You run after him, Volt beside you, but sigh in relief when you reach the unmarked black van and see that Eddie's perfectly fine, three bodies fallen onto the side of the road. You don't look at them too closely.
"Eddie," Volt breathes, wrapping his arms around him and sinking into him, his face falling into the crook between Eddie's shoulder and neck. Eddie holds him close, rubbing circles onto his back and murmuring into his ear.
"Hey," Eddie gets your attention. "Help me get him in the back?"

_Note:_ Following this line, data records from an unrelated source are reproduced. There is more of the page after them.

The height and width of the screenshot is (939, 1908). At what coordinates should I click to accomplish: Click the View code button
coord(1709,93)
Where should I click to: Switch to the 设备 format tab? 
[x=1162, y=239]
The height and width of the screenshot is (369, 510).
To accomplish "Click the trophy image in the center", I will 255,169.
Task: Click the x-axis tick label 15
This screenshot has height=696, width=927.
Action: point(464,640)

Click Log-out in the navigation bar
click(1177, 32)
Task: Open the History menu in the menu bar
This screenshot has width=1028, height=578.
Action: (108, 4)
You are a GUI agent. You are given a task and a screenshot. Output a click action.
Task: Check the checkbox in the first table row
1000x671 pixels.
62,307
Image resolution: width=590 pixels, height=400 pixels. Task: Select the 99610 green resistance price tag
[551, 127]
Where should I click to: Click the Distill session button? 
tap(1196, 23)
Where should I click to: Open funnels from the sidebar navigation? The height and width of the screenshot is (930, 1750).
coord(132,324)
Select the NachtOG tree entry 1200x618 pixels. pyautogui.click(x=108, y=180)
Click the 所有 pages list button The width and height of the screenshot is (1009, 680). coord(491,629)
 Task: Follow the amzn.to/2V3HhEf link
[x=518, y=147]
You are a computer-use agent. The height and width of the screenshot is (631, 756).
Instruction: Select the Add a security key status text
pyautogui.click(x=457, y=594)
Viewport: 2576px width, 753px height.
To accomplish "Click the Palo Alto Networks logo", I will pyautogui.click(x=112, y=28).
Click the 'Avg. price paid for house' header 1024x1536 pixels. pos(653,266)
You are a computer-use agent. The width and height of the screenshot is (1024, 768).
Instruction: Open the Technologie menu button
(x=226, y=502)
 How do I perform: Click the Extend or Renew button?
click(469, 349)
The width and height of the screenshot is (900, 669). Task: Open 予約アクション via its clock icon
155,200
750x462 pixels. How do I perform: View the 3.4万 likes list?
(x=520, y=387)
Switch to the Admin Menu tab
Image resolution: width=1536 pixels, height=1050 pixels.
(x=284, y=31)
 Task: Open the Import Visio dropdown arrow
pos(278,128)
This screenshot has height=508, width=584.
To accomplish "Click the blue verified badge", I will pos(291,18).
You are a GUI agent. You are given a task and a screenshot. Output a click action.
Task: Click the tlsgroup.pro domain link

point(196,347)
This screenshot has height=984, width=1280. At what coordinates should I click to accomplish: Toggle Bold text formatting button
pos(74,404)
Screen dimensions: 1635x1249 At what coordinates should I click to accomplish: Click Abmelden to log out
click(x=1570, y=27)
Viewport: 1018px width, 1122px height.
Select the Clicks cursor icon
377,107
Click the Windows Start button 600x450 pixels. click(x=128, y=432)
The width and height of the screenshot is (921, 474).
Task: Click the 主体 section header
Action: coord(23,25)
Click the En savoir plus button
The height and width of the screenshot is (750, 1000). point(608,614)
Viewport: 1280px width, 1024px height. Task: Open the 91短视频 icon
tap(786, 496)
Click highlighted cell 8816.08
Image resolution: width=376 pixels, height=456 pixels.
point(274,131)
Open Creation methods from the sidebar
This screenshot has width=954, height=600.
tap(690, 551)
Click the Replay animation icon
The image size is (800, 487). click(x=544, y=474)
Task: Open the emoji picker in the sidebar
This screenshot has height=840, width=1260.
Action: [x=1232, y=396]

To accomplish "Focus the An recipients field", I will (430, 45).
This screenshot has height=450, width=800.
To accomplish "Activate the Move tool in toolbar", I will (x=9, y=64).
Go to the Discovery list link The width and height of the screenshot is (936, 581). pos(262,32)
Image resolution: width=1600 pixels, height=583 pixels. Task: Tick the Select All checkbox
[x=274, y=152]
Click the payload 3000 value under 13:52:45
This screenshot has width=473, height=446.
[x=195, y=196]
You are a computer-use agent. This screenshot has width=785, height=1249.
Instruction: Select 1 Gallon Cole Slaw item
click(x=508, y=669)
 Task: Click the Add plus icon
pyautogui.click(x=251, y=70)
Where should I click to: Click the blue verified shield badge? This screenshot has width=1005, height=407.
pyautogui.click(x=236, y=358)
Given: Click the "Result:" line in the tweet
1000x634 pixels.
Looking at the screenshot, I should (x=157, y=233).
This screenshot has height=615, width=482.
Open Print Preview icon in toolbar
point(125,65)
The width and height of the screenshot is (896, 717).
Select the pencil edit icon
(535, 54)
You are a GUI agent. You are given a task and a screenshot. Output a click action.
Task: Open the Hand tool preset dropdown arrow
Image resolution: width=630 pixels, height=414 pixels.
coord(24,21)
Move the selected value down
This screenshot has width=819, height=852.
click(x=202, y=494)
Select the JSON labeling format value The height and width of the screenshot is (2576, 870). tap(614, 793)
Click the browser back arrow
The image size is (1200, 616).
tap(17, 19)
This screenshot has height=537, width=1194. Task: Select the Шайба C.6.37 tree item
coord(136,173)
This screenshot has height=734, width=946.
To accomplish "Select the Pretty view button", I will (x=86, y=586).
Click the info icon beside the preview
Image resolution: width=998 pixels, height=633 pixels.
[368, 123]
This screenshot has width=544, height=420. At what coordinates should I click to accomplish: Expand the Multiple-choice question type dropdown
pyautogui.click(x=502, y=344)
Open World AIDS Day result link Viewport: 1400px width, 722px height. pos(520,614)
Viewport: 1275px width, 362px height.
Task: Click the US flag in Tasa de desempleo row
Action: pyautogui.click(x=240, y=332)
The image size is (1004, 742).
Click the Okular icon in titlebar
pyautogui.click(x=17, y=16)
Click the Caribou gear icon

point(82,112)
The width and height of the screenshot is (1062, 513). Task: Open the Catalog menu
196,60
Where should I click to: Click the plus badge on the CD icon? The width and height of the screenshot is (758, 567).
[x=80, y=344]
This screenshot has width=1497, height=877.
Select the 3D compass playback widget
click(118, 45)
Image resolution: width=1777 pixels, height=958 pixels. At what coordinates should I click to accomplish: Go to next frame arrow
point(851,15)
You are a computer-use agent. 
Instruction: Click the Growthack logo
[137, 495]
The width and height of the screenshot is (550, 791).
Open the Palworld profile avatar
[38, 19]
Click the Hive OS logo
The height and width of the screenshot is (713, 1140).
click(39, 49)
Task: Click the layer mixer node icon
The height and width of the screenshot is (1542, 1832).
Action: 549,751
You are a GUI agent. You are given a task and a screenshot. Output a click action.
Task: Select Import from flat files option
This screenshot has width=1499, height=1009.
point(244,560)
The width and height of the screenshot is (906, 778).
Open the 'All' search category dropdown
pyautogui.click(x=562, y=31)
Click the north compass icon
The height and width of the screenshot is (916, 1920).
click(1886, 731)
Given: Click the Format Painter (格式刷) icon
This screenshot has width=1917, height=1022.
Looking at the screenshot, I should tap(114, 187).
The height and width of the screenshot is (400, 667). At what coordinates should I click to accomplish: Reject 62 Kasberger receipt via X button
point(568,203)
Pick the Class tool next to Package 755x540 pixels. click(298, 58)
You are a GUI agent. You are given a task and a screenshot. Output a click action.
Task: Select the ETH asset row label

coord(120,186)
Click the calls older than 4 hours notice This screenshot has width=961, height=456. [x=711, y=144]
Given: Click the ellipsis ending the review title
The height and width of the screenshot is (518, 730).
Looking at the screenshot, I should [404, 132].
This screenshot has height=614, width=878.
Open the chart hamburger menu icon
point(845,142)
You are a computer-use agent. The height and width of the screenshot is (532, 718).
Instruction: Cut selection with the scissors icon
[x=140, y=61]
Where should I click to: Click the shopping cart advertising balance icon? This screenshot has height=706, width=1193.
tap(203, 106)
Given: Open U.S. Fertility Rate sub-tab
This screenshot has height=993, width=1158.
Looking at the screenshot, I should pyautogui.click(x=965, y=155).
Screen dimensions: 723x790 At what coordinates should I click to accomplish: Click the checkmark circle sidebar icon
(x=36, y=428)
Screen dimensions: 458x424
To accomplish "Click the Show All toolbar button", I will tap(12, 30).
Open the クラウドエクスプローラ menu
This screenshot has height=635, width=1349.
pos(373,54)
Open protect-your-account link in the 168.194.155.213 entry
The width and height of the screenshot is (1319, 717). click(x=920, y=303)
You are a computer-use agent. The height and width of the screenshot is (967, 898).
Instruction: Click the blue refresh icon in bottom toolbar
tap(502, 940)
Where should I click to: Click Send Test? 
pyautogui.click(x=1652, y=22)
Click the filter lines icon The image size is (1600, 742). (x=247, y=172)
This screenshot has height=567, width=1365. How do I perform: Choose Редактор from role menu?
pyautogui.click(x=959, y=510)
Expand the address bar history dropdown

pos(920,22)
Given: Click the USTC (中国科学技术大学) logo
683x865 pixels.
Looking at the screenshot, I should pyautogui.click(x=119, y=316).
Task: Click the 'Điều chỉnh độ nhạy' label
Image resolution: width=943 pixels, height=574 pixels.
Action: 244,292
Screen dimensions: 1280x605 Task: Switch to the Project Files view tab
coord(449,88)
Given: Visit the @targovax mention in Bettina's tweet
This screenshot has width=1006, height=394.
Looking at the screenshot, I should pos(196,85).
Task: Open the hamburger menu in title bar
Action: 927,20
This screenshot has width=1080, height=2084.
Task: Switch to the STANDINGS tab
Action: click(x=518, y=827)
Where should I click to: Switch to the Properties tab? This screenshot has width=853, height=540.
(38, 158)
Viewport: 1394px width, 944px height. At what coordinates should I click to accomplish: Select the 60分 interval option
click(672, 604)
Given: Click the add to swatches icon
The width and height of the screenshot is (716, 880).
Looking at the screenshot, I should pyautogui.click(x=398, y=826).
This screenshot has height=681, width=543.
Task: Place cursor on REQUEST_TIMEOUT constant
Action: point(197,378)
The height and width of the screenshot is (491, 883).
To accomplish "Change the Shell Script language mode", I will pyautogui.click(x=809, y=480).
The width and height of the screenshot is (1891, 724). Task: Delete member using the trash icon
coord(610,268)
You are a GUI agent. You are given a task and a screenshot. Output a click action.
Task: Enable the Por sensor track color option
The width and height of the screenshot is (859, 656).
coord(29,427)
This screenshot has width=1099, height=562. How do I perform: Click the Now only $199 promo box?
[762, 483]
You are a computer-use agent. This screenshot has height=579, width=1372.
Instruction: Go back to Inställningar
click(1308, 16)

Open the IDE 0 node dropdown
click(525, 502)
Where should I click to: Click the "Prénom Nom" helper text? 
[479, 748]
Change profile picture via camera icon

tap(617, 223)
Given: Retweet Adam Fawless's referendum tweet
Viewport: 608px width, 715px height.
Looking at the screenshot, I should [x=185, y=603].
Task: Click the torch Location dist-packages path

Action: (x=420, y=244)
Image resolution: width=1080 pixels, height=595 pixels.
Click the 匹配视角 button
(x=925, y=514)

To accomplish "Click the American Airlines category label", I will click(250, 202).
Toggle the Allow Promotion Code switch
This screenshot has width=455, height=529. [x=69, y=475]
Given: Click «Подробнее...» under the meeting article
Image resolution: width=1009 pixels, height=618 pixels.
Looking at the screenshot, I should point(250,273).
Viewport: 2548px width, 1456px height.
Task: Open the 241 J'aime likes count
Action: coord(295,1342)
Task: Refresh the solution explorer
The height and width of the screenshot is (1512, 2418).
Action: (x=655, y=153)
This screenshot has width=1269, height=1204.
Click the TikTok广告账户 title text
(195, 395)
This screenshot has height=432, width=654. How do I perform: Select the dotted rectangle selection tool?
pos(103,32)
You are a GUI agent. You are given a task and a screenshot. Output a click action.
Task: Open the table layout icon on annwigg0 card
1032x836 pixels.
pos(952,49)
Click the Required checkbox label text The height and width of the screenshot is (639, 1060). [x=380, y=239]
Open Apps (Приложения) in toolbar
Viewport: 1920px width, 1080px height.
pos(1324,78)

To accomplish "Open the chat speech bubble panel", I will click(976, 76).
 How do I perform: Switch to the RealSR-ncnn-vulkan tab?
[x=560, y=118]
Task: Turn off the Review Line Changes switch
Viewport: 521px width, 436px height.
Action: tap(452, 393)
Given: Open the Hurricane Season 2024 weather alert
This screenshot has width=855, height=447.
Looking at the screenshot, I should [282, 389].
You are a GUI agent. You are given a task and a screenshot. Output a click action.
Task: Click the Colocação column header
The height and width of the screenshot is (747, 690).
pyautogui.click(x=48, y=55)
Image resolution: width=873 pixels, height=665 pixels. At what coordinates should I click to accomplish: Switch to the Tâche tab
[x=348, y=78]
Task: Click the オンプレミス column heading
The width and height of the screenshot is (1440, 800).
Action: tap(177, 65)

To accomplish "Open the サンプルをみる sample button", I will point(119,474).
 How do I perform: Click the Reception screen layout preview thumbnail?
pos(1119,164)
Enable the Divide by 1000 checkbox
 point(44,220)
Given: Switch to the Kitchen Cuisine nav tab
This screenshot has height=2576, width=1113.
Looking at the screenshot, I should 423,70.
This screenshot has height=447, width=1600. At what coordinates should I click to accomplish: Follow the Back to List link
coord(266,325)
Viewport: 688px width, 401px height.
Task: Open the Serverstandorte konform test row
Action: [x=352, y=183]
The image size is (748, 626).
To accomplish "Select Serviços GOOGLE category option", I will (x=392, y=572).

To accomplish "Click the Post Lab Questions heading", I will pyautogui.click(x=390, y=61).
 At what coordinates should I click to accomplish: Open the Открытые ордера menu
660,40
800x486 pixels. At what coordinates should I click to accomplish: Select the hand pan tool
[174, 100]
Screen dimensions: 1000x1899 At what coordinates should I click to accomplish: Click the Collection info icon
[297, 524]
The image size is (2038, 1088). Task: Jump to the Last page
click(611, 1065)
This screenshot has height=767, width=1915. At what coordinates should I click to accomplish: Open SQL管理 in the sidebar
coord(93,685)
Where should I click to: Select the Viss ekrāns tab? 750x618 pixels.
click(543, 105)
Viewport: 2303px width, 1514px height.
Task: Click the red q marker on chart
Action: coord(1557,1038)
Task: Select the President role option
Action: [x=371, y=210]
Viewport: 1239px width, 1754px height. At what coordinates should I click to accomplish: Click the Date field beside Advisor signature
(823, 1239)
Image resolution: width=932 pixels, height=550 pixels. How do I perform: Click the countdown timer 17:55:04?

You nod and slip an arm under Volt, even though he protests that he's fine. You can see the light fading from his hair. It's a surprise he hasn't fallen asleep already, but the adrenaline must have kept him going.
Eddie opens the back of the van and the two of you maneuver Volt in so that he's laying down, surrounded by boxes and a few duffel bags, one of which you move to act as a makeshift pillow for Volt. Once he's as comfortable as possible, Eddie kisses his forehead.
"Get some rest, love," he whispers, before heading out of the back of the van to get into the front. "You coming, spark, or staying back here?"
Volt's hand shoots out to grab your wrist.
"I'll be up in a minute," you say.
Eddie pauses, looking between the two of you, but decides not to pry. He hops out of the back and you hear him open the door on the driver's side and get in.
"What is it?" you ask Volt. You lean in closer to him, your face inches from his. "Are you feeling alright?"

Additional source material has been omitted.